On the same subject but from the other direction, I know how you feel. I assumed when I picked up cigars that you guys were just snobs and a Havatampa Jewel would be as good a cigar as Carter Hall is pipe tobacco. What a mistake. And I bought a five pack. The real problem is I don't know four people I hate enough to dump these on.


----------



## laloin (Jun 29, 2010)

where the idea that PA tastes like cigs is beyond me. I enjoy PA when the mood strikes for something simple, and I happen to see a box at Wallyworld. I haven't tried the other OTC yet save for CBW which I didn't like at all. Soo I think I will order 2 oz of the other OTC just to say i tried them. Who knows I may found a new favorite hah
troy


----------



## MarkC (Jul 4, 2009)

Mike, I've been thinking about this one, and to me the cigar comparison for most of the OTCs is the oldtime geezer 'gars like the NC Punch, Romeo y Julietta, Hoyo de Montery and such. You know, maybe not the most exciting stuff out there, but perfectly acceptable.


----------



## Andrewdk (Feb 3, 2011)

I think the real difference between cheap/premium cigars and cheap/premium pipe baccy is 1-The price difference in dollar terms between cheap and premium baccy is not nearly as big as cigars, even though percentage wise some premium baccys are twice that of OTCs, 2-There isn't actually a lot fo bad pipe baccy around, there may be blends you don't like but it's not bad product. Meanwhile the cigar market being a lot bigger has a huge range in price and quality eg gas station cigarillos and HTF boutiques like skull & bones.

Baccy and cigars are just such different animals they can't really be compared and certainly plenty of misconceptions arise from the comparison.
Aussie OTCs are absolute junk I won't touch with a ten foot pole, I don't smoke too many US/UK OTCs as I have to pay pretty high shipping rates already.

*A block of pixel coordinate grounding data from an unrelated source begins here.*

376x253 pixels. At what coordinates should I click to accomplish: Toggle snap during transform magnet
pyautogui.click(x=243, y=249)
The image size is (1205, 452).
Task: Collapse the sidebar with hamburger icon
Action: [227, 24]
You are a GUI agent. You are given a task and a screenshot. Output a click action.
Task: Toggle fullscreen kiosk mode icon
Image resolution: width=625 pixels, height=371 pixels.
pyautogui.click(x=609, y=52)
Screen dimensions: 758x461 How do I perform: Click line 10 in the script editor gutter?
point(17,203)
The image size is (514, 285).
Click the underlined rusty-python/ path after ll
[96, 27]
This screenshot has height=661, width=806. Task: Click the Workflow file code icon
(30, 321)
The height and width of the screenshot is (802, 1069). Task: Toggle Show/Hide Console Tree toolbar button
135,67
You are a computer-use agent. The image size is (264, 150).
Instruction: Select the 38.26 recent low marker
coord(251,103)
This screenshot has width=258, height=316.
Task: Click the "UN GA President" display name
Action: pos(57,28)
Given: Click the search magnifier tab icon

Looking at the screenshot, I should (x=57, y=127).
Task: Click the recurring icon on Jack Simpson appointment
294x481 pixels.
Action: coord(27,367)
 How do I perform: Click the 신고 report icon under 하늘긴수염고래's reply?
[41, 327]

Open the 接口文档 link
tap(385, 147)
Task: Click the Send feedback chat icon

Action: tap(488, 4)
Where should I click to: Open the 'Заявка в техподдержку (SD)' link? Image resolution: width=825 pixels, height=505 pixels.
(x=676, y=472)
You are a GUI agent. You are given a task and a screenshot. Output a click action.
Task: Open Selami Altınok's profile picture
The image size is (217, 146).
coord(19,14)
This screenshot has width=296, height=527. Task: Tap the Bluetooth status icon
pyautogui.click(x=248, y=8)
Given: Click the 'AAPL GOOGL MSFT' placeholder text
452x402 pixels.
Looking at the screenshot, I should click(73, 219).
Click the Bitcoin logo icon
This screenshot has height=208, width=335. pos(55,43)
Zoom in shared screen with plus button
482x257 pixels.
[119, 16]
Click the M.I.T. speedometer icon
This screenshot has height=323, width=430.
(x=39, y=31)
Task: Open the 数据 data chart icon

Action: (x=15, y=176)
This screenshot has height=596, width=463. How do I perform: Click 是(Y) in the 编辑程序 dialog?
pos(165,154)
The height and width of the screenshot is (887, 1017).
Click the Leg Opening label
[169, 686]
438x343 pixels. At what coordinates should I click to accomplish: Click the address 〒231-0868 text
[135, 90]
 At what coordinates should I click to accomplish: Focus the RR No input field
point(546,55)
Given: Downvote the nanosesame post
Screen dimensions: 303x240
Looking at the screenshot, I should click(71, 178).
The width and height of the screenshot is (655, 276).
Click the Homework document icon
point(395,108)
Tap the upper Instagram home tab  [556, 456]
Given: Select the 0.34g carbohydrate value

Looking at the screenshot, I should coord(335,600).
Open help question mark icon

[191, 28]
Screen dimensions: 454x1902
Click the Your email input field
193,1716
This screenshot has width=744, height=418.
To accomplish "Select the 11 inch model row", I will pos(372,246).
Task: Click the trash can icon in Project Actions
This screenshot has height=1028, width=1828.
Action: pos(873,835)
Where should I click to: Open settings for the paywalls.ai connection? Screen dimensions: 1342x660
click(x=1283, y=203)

Hard to justify tobacco that costs less then the shipping fee, still I'm making an effort to try some cheaper varieties.


----------



## Mante (Dec 25, 2009)

No love for Erinmore Flake Andrew? I agree though as that is the only "OTC" we have here that I will buy. The rest is crap & by the time you add shipping & duty to imported tobacco we may as well buy the higher end ones. Hence my tobacco is basically all high end. :dunno:


----------



## Mante (Dec 25, 2009)

MarkC said:


> The real problem is I don't know four people I hate enough to dump these on.


May I suggest Kozzman, BunnoSaurusrex, KaChong & Gosh? LMAO. :mischief:


----------



## Andrewdk (Feb 3, 2011)

Erinmore is on my to try list, when it's $45 a tin I don't call it an OTC. Especially when it comes to duty you get charged the same whether it's floor sweepings or the holy grail of baccys, so might aswell get the good stuff.


----------



## Mante (Dec 25, 2009)

Andrewdk said:


> Erinmore is on my to try list, when it's $45 a tin I don't call it an OTC.


LOL. Yeah I see the point. Want some?


----------



## MiamiMikePA (May 16, 2012)

MarkC said:


> Mike, I've been thinking about this one, and to me the cigar comparison for most of the OTCs is the oldtime geezer 'gars like the NC Punch, Romeo y Julietta, Hoyo de Montery and such. You know, maybe not the most exciting stuff out there, but perfectly acceptable.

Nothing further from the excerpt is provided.